In bipartisan compact, constellation of states bet on antigen tests for asymptomatic COVID-19 screening
Antigen tests are at the center of a plan to screen asymptomatic people for COVID-19 under a compact launched by seven U.S. states and The Rockefeller Foundation to fill holes left by the federal government’s response.
The question is whether the rapid point-of-care technology, which is so far authorized only for use in individuals suspected of having COVID-19, will strike the right balance of speed, accessibility and reliability for use in asymptomatic populations. Early reports have suggested antigen tests, which detect viral proteins within 15 minutes, are less sensitive than molecular tests that detect viral RNA (see “A Test for the Utility of Antigen Testing”).
The compact -- which initially included the Democratic governors of Louisiana, Michigan and Virginia and the Republican governors of Maryland, Massachusetts and Ohio -- is in discussions with Becton Dickinson and Co. (NYSE:BDX) and Quidel Corp. (NASDAQ:QDEL) to purchase 500,000 antigen tests per state, for a total of 3 million. North Carolina, the governor of which is a Democrat, joined the compact subsequently.

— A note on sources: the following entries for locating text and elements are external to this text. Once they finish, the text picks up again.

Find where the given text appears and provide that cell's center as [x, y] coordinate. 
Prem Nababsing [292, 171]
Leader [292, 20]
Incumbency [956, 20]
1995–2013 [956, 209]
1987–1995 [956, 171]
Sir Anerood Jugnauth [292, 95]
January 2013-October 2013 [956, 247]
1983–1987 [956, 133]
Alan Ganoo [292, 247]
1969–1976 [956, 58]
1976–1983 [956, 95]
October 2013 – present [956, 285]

In an announcement Tuesday, The Rockefeller Foundation said the states would ramp up use of antigen testing to help detect outbreaks more quickly and expand long-term testing in schools, workplaces and nursing homes. The states in the cooperative purchasing agreement also pledged to coordinate on policies and protocols related to rapid antigen testing.

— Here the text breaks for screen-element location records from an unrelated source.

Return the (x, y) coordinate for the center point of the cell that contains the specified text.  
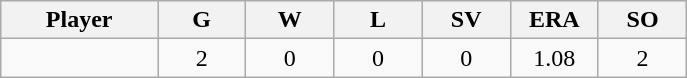
Player (80, 20)
W (290, 20)
ERA (554, 20)
SO (642, 20)
G (202, 20)
1.08 (554, 58)
SV (466, 20)
L (378, 20)
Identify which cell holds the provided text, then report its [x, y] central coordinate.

The Rockefeller Foundation, which first released a national COVID-19 testing action plan in April and an update report in July, said it “stands ready to assist in facilitating financing mechanisms to support this large-scale interstate testing compact.”
In its July report, the foundation advocated for a paradigm shift that differentiates screening tests from diagnostic testing, and said the former “must value speed over sensitivity and be conducted frequently,” adding that “achieving high frequency of testing requires a massive increase in test availability, ease of administration, and a significant decrease in per test costs.”
Antigen tests cost less than standard molecular tests, and avoid the lags in turnaround time plaguing centralized labs by delivering results at the point-of-care.
HHS has also highlighted rapid antigen testing as a key part of its federal testing strategy. On July 14, the agency announced it would distribute rapid, point-of-care antigen tests from BD and Quidel to nursing homes in hot-spot areas (see “NIH, HHS Fast-Tracking Point-of-Care, Pooled Tech”).
BD and Quidel are the only two companies with Emergency Use Authorization from FDA for COVID-19 antigen tests. On July 24, the agency gave its first EUA for COVID-19 screening of asymptomatic individuals to a molecular test from Laboratory Corp. of America Holdings (NYSE:LH); a prescription is still required to obtain the test.